ショートムービー紅包機能を使用したのは、好奇心旺盛でデジタル生活に慣れている1995年以降に生まれた人(以下、95後)の割合が44.2%でダントツの主力軍となった。男性に人気が高かったようで、53.7%の割合を占め、女性の割合は46.3%だった。

②ビデオ通話紅包

紅包の送信者が指定した顔文字の表情を受信者が画面上で再現クリアしたら紅包が受け取れる。
これには機能は顔認識機能を使用しているようだ。


・ビデオ通話紅包の、紅包を送る側の使用画面。
受取人が指定した顔文字と同じ表情をしたら紅包がもらえる。

ビデオ通話紅包のユーザーは、95後の割合が61.4%。スタンプ機能が好きな95後は、ビデオ通話紅包のやり方をすぐに習得できたようだ。受取人は画面に登場したスタンプの前で、恥を捨てて同じ表情をつくる。この機能を使用した割合は、男性51%、女性49%。
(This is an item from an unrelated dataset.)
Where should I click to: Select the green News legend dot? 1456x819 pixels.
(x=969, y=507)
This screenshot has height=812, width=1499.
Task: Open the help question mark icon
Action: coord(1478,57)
女性。女性の利用率が若干低いのはやっぱり変顔を人に見せるのが恥ずかしいからかもしれない。

③音声指令紅包

紅包の送信者が指定した言葉を、受信者が相手がマイク機能ボタンを押しながら発言する。
早口言葉を指定されて失敗した場合は受け取れないが、再挑戦もできる。
好意のある異性に告白させるために愛の言葉を指定する者もいる。
これには音声認識機能を利用しているようだ。

音声指令紅包のユーザーは、73%が95後と00後(2000年代)で、春節期間中に一番若者に支持されたQQ紅包機能となった。1番の主力軍は00後の使用率が43.2%。
音声紅包に登録した省別ユーザー数は、山東省が10.7%で1位。口のうまい人が一番多いのは山東省だ、と話題になった。河南省が8.8%、河北省7.0%でその次に多かった。
音声指令紅包の男女別ユーザー使用率は、男性60.3%、女性39.7%。どうやら男性はきれいごとを言うのが得意なようで、多くの男性ユーザーが音声指令紅包で女性の機嫌を取ったようだ。
音声指令紅包で、一番多く使用された言葉は「紅鯉魚與綠鯉魚與驢(早口言葉:Hóng lǐyú yǔ lǜ lǐyú yǔ lǘ)」が1位。
これは特に意味のない早口言葉だが、これを日本語に直訳すると、「赤色の鯉と緑色の鯉とろ馬」となった。意味がわからない。2位は「新年快楽(あけましておめでとう)」、3位は「我喜歓你(あなたが好きです)」だった。

④連名限定版紅包

普通の紅包みと違うのは、紅包のデザインを選択できる点。
画像の一番左が通常バージョンで、右のフェラーリから限定デザインとなっている。
「高級ブランドと一緒にお祝い」という意味で「連名」限定紅包とされている模様。

以上が春節期間中のQQ紅包の期間限定企画だった。
なお、Wechat紅包はQQとは違う面白い機能があるのでまた別の機会にご紹介しよう。